_Cosa fare_
Riporta per intero, parola per parola, il brano qui sotto sulle inchieste del 1944 e sugli interrogatori di Santo Emanuele.

_Brano scelto_
╔══
Il secondo libro ci porta alle inchieste avviate sempre nel 1944 dopo l’occupazione Alleata della capitale e l’inizio dell’attività dell’Alto Commissariato per le Sanzioni contro il Fascismo. Nel corso degli interrogatori dell’ufficiale dei carabinieri Santo Emanuele, agente del SIM (Servizio Informazioni Militari), emerge un programma di lavoro da effettuare in Francia ed in Spagna per danneggiare le due repubbliche. Tale programma prevedeva, tra l’altro, atti di sabotaggio da attuare nel porto di Marsiglia e contro navi russe, con ordigni esplosivi da portare sul posto con valigia diplomatica. Ma anche la introduzione di colture batteriche in derrate alimentari partenti dalla Francia per il “territorio rosso” oltre alla soppressione di “persone incomode” in località varie (verbali degli interrogatori a Santo Emanuele in Conti, pp. 165–173). La soppressione di persone incomode ha avuto (come confermato da Emanuele) una sua messa in pratica con l’assassinio dei fratelli Rosselli, a Bagnole de l’Orne nel 1937, ad opera di elementi della estrema destra francese in collegamento con funzionari dei servizi segreti fascisti. Per quanto riguarda lo scatenamento di una epidemia a Barcellona con l’invio di generi alimentari infettati, Emanuele nega che i servizi lo abbiano messo in pratica. Per la cronaca, Emanuele, condannato all’ergastolo nel 1945, verrà prosciolto nel 1949 per insufficienza di prove.
╚══
_Estratto dati_
╔══
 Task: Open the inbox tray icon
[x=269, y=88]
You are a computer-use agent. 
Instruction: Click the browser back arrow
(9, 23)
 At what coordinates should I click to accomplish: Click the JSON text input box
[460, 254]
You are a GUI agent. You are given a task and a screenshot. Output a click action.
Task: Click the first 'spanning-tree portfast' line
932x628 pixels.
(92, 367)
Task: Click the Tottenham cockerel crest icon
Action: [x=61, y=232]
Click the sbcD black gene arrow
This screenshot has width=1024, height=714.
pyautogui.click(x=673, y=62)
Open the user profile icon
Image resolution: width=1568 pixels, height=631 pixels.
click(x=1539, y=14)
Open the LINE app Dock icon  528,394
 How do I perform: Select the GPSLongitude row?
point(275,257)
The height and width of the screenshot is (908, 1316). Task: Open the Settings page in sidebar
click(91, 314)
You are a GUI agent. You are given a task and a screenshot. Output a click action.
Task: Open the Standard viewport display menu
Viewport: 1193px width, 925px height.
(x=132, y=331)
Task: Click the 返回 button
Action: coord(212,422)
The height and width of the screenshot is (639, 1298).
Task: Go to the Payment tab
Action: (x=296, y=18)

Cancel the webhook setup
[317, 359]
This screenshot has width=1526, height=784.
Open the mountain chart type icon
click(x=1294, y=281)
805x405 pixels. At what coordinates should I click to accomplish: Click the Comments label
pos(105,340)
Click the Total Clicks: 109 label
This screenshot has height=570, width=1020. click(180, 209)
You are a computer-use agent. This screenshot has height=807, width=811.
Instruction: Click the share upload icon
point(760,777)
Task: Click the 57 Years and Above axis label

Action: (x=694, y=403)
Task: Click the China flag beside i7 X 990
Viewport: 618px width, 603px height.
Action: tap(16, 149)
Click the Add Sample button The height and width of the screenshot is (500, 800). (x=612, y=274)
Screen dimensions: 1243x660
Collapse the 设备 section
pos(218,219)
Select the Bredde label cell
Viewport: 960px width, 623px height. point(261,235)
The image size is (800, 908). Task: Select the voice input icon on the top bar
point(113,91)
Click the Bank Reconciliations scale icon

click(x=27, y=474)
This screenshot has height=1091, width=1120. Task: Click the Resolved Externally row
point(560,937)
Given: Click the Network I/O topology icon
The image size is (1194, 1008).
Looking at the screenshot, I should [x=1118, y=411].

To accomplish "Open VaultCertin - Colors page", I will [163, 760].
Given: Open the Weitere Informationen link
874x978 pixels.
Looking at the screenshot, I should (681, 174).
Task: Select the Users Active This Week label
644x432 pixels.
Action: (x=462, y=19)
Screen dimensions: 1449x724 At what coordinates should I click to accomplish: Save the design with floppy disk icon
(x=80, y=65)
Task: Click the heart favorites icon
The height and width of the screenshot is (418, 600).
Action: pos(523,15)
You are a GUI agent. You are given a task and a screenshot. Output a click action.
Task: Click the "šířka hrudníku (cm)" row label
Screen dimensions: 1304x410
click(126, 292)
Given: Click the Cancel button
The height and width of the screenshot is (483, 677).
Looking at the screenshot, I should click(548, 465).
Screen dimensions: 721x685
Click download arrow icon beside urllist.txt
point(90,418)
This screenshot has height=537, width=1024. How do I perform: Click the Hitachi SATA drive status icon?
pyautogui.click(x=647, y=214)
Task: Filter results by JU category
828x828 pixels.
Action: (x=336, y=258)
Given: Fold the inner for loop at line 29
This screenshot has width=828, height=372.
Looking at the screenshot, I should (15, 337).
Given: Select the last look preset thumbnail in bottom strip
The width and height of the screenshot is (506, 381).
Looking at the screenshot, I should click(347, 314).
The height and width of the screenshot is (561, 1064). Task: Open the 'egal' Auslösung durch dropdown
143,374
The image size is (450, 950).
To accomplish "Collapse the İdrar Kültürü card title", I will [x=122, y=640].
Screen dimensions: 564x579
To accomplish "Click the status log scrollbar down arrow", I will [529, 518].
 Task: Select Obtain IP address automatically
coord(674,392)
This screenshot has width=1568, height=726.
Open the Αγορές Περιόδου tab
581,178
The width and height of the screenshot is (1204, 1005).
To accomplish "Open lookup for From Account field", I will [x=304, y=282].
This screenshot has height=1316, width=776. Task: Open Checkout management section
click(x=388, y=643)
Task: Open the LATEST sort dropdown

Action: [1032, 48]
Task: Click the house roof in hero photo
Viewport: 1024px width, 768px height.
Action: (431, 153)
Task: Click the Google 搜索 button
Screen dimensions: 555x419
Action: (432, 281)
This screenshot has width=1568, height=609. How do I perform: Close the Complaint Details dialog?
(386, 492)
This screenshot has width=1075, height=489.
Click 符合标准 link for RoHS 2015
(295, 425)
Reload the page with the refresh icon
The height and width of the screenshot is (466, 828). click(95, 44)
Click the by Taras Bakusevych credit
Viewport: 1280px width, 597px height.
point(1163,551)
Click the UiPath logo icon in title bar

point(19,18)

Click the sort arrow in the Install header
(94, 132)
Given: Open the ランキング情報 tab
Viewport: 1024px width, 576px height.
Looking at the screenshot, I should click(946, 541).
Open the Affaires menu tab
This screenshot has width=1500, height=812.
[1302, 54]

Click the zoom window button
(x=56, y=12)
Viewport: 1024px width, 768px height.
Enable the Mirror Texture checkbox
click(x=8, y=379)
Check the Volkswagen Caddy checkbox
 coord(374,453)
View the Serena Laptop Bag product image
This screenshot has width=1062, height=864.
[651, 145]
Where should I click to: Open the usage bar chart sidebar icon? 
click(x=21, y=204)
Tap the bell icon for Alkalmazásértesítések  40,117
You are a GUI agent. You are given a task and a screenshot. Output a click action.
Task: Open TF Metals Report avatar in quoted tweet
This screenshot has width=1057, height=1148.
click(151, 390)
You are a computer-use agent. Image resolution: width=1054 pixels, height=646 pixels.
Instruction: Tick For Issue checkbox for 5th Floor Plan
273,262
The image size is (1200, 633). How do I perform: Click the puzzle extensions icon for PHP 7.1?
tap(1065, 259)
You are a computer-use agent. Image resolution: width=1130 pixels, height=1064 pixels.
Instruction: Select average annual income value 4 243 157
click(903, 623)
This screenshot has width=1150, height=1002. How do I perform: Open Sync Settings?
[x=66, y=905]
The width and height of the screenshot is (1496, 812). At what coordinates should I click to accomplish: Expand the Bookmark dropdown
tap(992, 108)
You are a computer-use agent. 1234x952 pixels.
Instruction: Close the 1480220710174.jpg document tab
╚══
_Risultato_
Il secondo libro ci porta alle inchieste avviate sempre nel 1944 dopo l’occupazione Alleata della capitale e l’inizio dell’attività dell’Alto Commissariato per le Sanzioni contro il Fascismo. Nel corso degli interrogatori dell’ufficiale dei carabinieri Santo Emanuele, agente del SIM (Servizio Informazioni Militari), emerge un programma di lavoro da effettuare in Francia ed in Spagna per danneggiare le due repubbliche. Tale programma prevedeva, tra l’altro, atti di sabotaggio da attuare nel porto di Marsiglia e contro navi russe, con ordigni esplosivi da portare sul posto con valigia diplomatica. Ma anche la introduzione di colture batteriche in derrate alimentari partenti dalla Francia per il “territorio rosso” oltre alla soppressione di “persone incomode” in località varie (verbali degli interrogatori a Santo Emanuele in Conti, pp. 165–173). La soppressione di persone incomode ha avuto (come confermato da Emanuele) una sua messa in pratica con l’assassinio dei fratelli Rosselli, a Bagnole de l’Orne nel 1937, ad opera di elementi della estrema destra francese in collegamento con funzionari dei servizi segreti fascisti. Per quanto riguarda lo scatenamento di una epidemia a Barcellona con l’invio di generi alimentari infettati, Emanuele nega che i servizi lo abbiano messo in pratica. Per la cronaca, Emanuele, condannato all’ergastolo nel 1945, verrà prosciolto nel 1949 per insufficienza di prove.